New Opportunities For New Deep Learning Practitioners09 Jan 2018 Rachel Thomas [
Dawit Haile fought against the odds when he decided to study computer science in Eritrea, East Africa, despite having no internet connectivity. His perseverance paid off, first landing a job with the Eritrean government department of education, and later as an engineer in Lithuania. Today, Dawit is a data scientist in the San Francisco Bay Area, and he credits this new job to the knowledge and experience he gained from fast.ai. On the side, he’s building an algorithm to translate between English and his native language of Tigrinya.
Dawit is just one of many impressive fast.ai fellows who participated in our deep learning course this fall. It is entirely thanks to the sponsors who answered our call that these fellowships were possible: Amazon Web Services, Menlo Ventures, Domino Data Labs, Facebook, Natalia Baryshnikova, Lucien Carrol (with an employer match from Cisco), and the continued support of the University of San Francisco Data Institute.
We had over 70 incredibly qualified applicants for the diversity scholarships, including senior software engineers, several start-up founders, a researcher who had published in Nature, and many who are active in teaching, volunteer, and community organizations. It was a delight to be able to offer as many scholarships as we could with the support of our sponsors. Here are the stories of some of our fellows.
Adriana Fuentes is co-founder and technical lead at a stealth startup and president of the Society of Hispanic Professional Engineers at Silicon Valley (SHPE). She is applying knowledge gained from fast.ai to building a small autonomous vehicle which she will use to engage low socioeconomic students with the field of AI, as part of her volunteer work with SHPE. Previously, she built large scale distributed systems and databases at Hewlett Packard and was an engineer for hybrid vehicles, navigation systems, and infotainment at Ford Motor Company.
Sarada Lee was an accountant with no programming experience when she first encountered machine learning at a hackathon in 2016 and came away fascinated. She taught herself to code and founded the Perth Machine Learning Group in Perth, Australia. What began as a small group of friends meeting in Sarada’s living room grew to a community of 280 members within a year. The group worked through the online fast.ai course, won hackathons, attracted corporate sponsors, and hosts a number of speakers. Members have used image classification techniques on a utility project to potentially save millions of dollars. Sarada is now working on a new algorithm to read and understand large corpuses of documents, as well as developing new initiatives to help increase diversity in AI.
Tiffany Liu, a bioinformatics scientist researching brain tumor treatment, told us that the course provided hands-on help in her work building a multi-task neural network that simultaneously predicts both the tumor region and its associated clinical information.
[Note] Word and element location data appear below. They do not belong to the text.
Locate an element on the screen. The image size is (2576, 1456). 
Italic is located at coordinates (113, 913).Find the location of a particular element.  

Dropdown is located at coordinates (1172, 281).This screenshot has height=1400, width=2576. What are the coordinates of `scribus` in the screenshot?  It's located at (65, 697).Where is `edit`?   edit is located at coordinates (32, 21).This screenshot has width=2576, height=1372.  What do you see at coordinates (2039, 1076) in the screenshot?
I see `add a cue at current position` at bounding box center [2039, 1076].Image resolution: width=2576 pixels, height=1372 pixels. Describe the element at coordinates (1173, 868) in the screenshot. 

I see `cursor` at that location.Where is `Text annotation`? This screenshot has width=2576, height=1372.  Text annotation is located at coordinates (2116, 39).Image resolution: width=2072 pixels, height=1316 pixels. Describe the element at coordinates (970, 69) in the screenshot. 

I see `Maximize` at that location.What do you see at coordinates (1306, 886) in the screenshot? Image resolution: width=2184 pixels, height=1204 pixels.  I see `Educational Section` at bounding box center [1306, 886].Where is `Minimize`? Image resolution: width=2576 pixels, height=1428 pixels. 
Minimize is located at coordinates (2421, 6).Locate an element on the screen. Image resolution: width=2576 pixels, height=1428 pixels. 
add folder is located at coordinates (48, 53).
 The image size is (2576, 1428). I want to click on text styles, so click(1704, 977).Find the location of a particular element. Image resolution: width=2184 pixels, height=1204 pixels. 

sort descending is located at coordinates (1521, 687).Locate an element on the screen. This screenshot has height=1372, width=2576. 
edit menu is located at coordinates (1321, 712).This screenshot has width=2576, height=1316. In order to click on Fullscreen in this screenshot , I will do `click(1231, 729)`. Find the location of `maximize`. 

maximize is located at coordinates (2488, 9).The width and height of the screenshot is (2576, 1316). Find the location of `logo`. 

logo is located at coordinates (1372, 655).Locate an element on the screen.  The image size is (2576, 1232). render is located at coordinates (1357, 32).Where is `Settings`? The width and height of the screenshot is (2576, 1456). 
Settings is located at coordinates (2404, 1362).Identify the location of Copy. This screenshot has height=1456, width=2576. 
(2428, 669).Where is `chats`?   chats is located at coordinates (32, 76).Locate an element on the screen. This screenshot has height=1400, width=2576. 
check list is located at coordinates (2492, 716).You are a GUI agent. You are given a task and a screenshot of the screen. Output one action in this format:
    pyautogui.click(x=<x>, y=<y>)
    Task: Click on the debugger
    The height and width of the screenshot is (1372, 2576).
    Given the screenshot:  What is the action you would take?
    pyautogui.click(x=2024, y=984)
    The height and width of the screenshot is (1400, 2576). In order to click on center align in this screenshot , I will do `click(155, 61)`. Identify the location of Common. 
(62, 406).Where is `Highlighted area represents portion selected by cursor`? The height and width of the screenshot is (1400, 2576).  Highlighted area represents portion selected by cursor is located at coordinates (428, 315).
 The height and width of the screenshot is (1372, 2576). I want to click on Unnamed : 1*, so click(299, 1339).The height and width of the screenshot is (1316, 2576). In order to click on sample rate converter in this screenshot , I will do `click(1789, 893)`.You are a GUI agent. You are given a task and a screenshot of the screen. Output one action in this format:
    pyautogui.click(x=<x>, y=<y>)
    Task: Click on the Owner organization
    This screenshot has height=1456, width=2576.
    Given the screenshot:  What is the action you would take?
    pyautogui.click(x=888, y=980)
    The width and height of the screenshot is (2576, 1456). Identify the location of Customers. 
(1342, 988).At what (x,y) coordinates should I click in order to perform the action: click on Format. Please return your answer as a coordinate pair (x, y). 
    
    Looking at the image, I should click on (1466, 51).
Nahid Alam, founder of litehouse.io for voice-first user experience for home automation, is now using AI in her work as a senior software engineer at Cisco, mentoring with Backstage Capital, and is listed as one of the top women in AI to follow. Nahid told us “everyone talks about concepts, [but] resource for coders/engineers are rare.” Fast.ai is filling this gap. She wrote Automate the Boring Task: Chatbots in Enterprise Software about her work with chatbot frameworks, conversational AI products, and bot analytics products.
We’re in awe of Dawit, Adriana, Tiffany, Sarada, Nahid, and all our diversity fellows, and we are so grateful to our sponsors for making this possible. While many are bemoaning a supposed “talent shortage” in AI, it is encouraging to see these companies and individuals take concrete action.